> Work to be completed
Each line of the listing below, from the very first to the one that contains "This screenshot has height=148, width=250.", is to be retyped exactly as it stands.

> Information shown
▼

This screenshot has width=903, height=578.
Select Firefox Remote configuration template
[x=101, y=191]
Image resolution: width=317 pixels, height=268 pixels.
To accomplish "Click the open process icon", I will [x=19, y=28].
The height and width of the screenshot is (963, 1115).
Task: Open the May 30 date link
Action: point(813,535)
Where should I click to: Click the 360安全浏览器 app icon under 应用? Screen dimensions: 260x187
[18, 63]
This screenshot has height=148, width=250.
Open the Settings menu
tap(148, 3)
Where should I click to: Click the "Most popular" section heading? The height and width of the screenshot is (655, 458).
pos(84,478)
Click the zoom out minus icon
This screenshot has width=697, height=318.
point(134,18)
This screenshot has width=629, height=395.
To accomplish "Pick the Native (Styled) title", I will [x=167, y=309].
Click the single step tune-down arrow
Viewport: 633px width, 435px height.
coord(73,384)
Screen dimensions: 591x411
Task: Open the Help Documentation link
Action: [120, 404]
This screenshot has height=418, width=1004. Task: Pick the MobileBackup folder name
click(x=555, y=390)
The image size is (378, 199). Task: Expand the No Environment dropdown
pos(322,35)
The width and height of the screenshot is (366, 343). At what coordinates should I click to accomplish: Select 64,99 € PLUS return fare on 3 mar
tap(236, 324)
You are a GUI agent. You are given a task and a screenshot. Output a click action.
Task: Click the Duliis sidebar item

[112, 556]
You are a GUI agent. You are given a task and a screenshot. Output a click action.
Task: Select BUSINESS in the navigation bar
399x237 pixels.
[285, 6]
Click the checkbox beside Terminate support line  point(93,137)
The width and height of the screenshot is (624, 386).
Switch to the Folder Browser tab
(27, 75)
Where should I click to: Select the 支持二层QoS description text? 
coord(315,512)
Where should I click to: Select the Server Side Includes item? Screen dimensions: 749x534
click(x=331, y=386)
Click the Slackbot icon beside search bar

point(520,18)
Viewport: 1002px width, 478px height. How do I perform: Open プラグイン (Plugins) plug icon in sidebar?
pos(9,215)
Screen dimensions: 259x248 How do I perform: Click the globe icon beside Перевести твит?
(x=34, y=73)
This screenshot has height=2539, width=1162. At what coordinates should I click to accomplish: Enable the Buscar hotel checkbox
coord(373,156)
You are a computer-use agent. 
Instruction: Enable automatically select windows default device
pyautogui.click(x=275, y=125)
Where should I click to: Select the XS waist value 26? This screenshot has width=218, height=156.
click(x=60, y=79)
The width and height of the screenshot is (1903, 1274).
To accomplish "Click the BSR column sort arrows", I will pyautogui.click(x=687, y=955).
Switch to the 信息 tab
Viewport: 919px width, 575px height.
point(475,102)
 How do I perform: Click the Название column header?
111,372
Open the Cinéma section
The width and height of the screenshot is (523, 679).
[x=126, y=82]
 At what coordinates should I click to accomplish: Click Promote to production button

▲

> Response below
This screenshot has width=903, height=578.
Select Firefox Remote configuration template
[x=101, y=191]
Image resolution: width=317 pixels, height=268 pixels.
To accomplish "Click the open process icon", I will [x=19, y=28].
The height and width of the screenshot is (963, 1115).
Task: Open the May 30 date link
Action: point(813,535)
Where should I click to: Click the 360安全浏览器 app icon under 应用? Screen dimensions: 260x187
[18, 63]
This screenshot has height=148, width=250.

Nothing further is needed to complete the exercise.